穴に土を半分戻して、キンカンの苗を入れて隙間に土を入れていき、最後に水をやって完成です。根をほぐして根を広げて植えると、植え付け後の根が広がりやすくなって馴染みやすいです。
キンカンは接木になっていて、接ぎ木の境目を埋めないようにしてください。
強い酸性(ph5以下)の土地ならば石灰を撒いて中性(pH7)か弱酸性(pH6.5)にします。一般的にな庭土は弱酸性なので、中和する必要はないです。できれば土壌成分計でpHを計測して判断するといいです。
強い酸性(ph5以下)の土地ならば石灰を撒いて中性(pH7)か弱酸性(pH6.5)にします。一般的にな庭土は弱酸性なので、中和する必要はないです。できれば土壌成分計でpHを計測して判断するといいです。
鉢植え

植え替えの場合、痛んだ根は切り戻し、大きくする場合はひとまわり大きな鉢を用意します。大きくしたくない場合は、同じ大きさの鉢に植えます。根をほぐして古い土を三分の一ほど落としてから植えてください。
管理場所・日当たり
関東以西で栽培できます。日当たりのいい場所で、風通しのよいところを好みます。出来れば冬は寒風が当たらない場所で、日当たりが良くても西日は避けたいですが、最優先は日当たりです。西日や寒風が当たっても枯れるほどではないです。
冬
耐寒温度はマイナス5度。霜に当たったくらいでは枯れません。また、木は霜に強いですが、果実は霜に当たると傷むので、収穫するのであれば、袋をかけて霜を避けます。剪定
時期
花が咲くのは夏。その夏の花がその後冬から春にかけて果実になります。その果実の収穫が終わった3月〜5月に剪定をします。花がつく枝について
花は、去年に伸びた枝先にも咲きますが、主に春以降に太い枝から出た短い枝の先につきます。なので、3月〜5月の時点で、どう剪定しても…よほど強い剪定をしなければ、花芽を全て落としてしまった!ってことはほぼないので、風通しをよくする剪定を中心に剪定していきます。果実は上に向いた枝ではなく、下向きの枝に大きな実をつけやすい性質がありますので、枝を紐などで引っ張って誘引して、下向きにすることで大きな実をつけさせることができます。
剪定の手順
剪定は混み合った枝をさばいて、風通しをよくして内部まで日光が入るようにするためにします。
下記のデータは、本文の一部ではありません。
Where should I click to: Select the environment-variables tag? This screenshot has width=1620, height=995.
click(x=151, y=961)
キンカンは成長が遅いですので、基本的には「軽く」です。その方が結実がよくなります。よく伸びて邪魔になったときは太い枝も切ります。ノコギリで切らなくちゃいけないような太い枝を切った時は、切り口に殺菌剤(癒合剤)を塗っておきます。ホームセンターにも売っていますが、量が多い上に使い切りで勿体ないので、木工用ボンドで代用してもOK。
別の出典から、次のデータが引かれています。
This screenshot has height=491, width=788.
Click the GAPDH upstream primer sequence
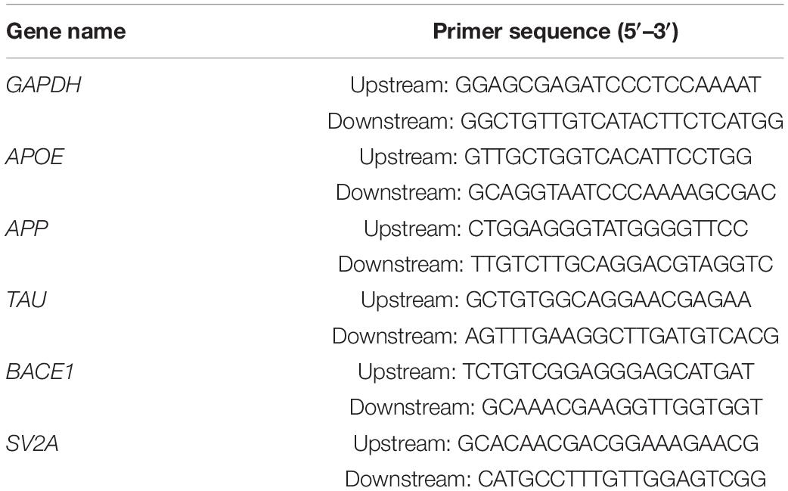point(555,85)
剪定する枝については以下のページを参考にしてください。
間引き(摘果)と収穫

花と実の間引きをしないでいると実がガンガン出来て、株が弱ってしまいます。株が弱ると実がならなくなります。一年おきに実がなったりするのは実のつけすぎです。しっかり間引き、肥料をやりましょう
病害虫
風通しが悪いとカイガラムシやハダニが発生したり、黒点病にもなります。かんきつ類の葉っぱにはアゲハ蝶の幼虫がつきます。将来アゲハ蝶になると思うとなんですが、猛スピードで葉っぱを食べまくりますので、駆除しましょう。人間には影響がなく、芋虫類を駆除するBT剤がよいです。
特徴・由来・伝承
キンカンというと食べる、薬用といったイメージですが、キンカンは庭樹としても非常に優秀です。剪定にも強く、他のミカン科の樹木のように、たくさん実がなったら翌年は実がならないか、実が極端に少なくなる隔年結実という症状が起きにくく、毎年黄色い実が大量になる。庭木にしたときだけではなく、鉢植えでも実がなるところが有難いです。盆栽にも。秋の季語でもあります。原産地は中国長江とされます。
1828年に清の船が清水港付近で難破、船体修理で寄港した際にお礼として砂糖漬けのキンカンが贈られました。その種子を植えたのが日本の栽培の始まりとされていますが、それ以前からあったとも言われていてハッキリしません。